Hi,
I have converted my sorted aligned BAM file (paired-end short reads aligned to reference) to a consensus fasta file using the smalls mpileup, vcfutils and smalls seqtk pipeline, but I have some non standard nucleotides (i.e. not A,C,G,T) in my fasta file. I assume that these are artifacts of the BAM file. For instance, I have normal nucleotide sequence, and then I'll have a 'W', or a 'K'. Are these following the IUB/IUPAC nomenclature, or are they something different?
Thanks
I actually wonder if those were inserted downstream of the BAM file, likely by vcfutils or seqtk. In order to have IUPAC codes in a BAM file either (1) the original read had to contain that code of (2) the aligner had to produce it. Both of those seem unlikely.
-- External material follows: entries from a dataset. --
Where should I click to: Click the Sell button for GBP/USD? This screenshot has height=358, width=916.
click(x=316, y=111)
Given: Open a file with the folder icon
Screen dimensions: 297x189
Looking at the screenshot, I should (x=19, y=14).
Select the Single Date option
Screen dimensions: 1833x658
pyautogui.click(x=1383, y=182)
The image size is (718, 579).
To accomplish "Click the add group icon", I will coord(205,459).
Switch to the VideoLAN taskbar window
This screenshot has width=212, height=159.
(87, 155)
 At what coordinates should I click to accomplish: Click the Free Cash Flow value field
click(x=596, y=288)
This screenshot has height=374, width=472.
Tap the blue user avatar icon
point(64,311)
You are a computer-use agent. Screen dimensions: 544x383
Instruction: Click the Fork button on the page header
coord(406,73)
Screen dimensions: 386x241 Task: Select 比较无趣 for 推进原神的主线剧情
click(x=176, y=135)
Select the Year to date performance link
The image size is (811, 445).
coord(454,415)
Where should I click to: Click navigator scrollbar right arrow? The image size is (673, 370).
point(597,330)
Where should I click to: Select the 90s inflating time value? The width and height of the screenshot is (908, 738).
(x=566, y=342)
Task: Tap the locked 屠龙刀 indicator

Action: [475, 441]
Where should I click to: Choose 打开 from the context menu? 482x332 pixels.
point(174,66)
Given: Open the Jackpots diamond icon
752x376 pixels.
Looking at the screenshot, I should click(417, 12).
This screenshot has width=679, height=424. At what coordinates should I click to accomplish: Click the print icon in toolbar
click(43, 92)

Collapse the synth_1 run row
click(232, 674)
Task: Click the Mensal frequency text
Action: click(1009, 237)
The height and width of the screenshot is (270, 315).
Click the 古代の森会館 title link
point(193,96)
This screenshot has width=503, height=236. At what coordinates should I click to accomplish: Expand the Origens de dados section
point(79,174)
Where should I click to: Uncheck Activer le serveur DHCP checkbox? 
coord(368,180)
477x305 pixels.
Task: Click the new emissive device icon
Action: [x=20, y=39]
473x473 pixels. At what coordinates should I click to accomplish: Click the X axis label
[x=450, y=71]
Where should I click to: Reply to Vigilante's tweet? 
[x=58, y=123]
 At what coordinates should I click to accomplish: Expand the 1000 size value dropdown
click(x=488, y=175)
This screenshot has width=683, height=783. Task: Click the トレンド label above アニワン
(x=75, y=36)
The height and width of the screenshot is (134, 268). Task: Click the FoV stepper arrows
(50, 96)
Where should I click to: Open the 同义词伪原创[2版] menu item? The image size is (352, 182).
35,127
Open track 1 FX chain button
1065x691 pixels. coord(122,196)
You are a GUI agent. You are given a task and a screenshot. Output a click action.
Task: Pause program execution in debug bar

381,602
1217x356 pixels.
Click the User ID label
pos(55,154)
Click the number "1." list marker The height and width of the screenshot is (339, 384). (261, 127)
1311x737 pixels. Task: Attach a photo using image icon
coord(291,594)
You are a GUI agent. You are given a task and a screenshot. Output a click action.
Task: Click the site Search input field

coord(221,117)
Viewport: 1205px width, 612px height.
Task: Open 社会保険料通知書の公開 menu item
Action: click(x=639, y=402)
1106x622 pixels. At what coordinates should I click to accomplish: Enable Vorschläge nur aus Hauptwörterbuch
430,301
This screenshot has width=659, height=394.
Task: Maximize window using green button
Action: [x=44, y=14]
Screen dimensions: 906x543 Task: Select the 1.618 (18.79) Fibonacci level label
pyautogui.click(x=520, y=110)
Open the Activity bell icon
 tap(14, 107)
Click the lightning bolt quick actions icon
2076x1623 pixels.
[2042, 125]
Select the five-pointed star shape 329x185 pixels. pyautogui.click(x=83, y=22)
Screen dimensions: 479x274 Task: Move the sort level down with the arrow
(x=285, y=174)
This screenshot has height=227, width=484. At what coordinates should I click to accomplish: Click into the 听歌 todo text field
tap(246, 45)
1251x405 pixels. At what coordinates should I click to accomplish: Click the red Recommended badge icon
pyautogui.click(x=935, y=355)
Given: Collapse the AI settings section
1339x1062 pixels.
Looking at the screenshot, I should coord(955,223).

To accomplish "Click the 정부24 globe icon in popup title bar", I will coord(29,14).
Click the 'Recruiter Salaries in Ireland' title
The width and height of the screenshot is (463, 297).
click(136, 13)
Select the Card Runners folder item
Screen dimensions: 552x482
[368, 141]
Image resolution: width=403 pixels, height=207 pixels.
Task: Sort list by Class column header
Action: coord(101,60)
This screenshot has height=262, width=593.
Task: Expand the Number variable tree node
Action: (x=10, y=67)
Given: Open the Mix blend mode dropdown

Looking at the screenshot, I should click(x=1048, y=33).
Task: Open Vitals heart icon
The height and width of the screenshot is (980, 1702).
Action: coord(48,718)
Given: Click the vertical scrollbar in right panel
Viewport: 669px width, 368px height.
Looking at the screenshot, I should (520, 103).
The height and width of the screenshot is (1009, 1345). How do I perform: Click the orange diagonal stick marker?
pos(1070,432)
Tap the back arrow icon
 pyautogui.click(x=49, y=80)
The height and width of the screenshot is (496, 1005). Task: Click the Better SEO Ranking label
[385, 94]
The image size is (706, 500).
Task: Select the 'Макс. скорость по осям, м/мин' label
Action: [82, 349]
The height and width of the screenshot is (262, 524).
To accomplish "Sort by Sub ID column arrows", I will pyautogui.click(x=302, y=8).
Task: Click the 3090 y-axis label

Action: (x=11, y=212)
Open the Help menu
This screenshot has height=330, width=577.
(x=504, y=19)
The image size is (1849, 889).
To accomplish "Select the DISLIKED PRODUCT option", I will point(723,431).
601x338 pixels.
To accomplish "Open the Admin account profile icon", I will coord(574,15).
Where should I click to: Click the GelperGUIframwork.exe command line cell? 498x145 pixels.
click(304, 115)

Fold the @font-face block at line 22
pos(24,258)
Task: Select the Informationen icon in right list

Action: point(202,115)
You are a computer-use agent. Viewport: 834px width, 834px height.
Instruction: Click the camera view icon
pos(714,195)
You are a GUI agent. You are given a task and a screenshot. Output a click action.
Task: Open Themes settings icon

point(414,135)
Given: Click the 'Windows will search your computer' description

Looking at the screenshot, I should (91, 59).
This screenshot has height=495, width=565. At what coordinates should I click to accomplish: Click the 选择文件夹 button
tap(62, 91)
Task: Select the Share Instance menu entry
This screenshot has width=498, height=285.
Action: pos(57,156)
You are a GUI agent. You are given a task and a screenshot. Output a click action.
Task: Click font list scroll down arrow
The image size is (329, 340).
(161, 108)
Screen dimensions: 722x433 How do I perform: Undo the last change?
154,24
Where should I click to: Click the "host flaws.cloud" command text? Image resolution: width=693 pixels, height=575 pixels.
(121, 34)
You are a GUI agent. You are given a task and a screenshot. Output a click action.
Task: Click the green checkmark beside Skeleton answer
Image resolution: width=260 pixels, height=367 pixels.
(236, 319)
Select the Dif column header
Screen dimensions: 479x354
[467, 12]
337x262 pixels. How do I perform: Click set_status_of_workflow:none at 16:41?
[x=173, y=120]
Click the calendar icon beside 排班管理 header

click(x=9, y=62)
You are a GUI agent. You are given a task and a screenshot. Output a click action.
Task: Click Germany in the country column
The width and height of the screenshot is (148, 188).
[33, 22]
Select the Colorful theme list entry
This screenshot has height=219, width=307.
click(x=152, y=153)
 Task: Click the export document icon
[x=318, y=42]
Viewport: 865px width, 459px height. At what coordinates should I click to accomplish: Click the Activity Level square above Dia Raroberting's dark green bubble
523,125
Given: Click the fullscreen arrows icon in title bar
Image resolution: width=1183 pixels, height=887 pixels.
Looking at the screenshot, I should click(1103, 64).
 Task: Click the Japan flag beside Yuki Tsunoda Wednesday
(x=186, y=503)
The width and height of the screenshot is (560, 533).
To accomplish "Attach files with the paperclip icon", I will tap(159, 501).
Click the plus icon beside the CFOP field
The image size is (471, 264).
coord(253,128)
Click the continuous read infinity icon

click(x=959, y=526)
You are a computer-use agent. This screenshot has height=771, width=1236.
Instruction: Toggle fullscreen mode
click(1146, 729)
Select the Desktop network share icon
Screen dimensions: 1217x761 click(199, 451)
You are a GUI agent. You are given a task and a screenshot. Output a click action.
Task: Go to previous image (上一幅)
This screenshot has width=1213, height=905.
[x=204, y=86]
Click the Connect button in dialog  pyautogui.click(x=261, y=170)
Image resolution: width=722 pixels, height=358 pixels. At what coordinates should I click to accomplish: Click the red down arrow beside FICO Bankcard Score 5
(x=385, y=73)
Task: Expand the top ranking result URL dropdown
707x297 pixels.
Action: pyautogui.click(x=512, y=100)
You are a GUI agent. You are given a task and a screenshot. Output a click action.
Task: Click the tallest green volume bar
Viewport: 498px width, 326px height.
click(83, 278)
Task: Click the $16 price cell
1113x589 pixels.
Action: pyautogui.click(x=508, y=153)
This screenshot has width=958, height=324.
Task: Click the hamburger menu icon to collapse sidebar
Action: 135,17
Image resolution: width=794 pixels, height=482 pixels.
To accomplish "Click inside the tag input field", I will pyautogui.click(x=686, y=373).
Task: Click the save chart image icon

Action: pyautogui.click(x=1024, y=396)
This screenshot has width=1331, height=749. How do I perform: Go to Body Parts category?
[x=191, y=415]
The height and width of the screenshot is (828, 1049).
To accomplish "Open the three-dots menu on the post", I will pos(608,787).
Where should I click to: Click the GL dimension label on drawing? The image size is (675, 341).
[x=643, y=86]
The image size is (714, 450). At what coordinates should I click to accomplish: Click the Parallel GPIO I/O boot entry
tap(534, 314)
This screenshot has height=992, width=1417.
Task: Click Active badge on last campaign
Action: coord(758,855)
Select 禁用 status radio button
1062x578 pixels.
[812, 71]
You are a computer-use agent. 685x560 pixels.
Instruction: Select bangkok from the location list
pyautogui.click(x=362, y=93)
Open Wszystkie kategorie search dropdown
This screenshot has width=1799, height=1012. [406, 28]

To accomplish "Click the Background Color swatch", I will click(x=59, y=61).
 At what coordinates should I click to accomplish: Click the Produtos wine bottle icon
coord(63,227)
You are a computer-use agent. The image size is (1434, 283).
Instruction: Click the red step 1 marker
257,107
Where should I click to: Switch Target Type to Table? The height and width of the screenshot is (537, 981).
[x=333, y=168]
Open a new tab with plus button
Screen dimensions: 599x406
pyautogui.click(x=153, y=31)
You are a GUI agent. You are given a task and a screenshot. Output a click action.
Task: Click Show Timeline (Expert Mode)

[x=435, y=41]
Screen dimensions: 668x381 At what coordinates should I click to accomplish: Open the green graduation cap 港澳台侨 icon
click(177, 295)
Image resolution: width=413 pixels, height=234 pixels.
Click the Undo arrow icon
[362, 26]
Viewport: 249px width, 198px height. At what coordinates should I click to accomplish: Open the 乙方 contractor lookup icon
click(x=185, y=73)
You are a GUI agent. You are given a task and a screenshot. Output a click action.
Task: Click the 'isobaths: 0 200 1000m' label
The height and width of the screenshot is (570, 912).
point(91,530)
Very good point, thank you. I'll investigate the conversion process.
It seems it happens in the conversion of the BAM to the fastq. I guess this could be due to SNPs/ploidy and it can't decide what the consensus nucleotide is.
It looks like vcfutils is adding the IUPAC codes then: Questions Regarding Consensus Sequence Calling With Samtools / Bcftools / Vcfutils.Pl
That is incredibly handy, thanks for posting that link!
No problem, you eliminated the other likely possibility!